The Tay Whale came to public prominence when it was subject to a public dissection by the anatomist Sir John Struthers and taken on a tour of Scotland and England by a showman, John Woods. Its skeleton is now held by the McManus Galleries in Dundee city centre.

==The poem==
The 56-line poem is broken into 14 four-line stanzas with irregular rhyming schemes, however the majority of the stanzas follow the AABB or AAAA scheme. No consistent scheme or pattern is used throughout the poem. The poem narrates the story of the whale's arrival ("’Twas in the month of December, and in the year 1883, That a monster whale came to Dundee,"), hunt ("And they laughed and grinned just like wild baboons, While they fired at him their sharp harpoons"), and eventual demise, capture, and exhibition.

==Critical reception==
Paul Godfrey described McGonagall on the strength of the Tay Whale and other verse as "the worst poet in the English language".

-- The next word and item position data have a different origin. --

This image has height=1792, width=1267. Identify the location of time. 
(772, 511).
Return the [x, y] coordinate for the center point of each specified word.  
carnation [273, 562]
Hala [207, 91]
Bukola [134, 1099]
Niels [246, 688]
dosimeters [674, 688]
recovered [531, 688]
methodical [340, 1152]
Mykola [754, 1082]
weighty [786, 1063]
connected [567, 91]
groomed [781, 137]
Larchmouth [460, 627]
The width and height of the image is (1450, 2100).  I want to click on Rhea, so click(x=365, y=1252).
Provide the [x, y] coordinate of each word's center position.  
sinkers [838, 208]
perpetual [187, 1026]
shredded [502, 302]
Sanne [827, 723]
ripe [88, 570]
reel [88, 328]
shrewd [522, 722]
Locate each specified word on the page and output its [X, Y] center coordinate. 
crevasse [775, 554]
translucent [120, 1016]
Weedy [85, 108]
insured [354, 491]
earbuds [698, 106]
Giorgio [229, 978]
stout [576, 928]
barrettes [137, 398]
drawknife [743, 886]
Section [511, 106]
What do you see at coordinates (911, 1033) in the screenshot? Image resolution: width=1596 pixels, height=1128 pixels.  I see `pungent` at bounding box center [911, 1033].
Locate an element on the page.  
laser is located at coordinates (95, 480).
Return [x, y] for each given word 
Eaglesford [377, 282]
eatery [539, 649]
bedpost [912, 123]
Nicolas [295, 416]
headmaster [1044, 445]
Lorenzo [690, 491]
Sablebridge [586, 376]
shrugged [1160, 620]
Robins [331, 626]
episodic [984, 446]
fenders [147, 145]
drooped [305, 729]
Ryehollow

The poet and essayist Hugh MacDiarmid wrote of the Tay Whale that "what this [the verses about John Wood and the Tay Whale] amounts to, of course, is simply what quite uneducated and stupid people—the two adjectives by no means necessarily go together, for many uneducated people have great vitality and a raciness of utterance altogether lacking here—would produce if asked to recount something they had read in a newspaper." MacDiarmid continued that "in their retailings of, or comments upon, such matters, hoi polloi would also reflect their personal feelings, as is done here, by the tritest of emotional exclamations."

==Musical settings==
McGonagall's poem was set to music by the composer Mátyás Seiber in 1958. The premiere performance of this work – scored for orchestra, foghorn, espresso coffee machine and narrator – took place at the second of the humorous composer Gerard Hoffnung's music festivals, with Edith Evans in the role of the narrator. In 2013, the poem was scored for two SATB choirs by Finnish composer Jaakko Mäntyjärvi in a commission for the Yale Glee Club and Princeton Glee Club's centennial pre-football game concert.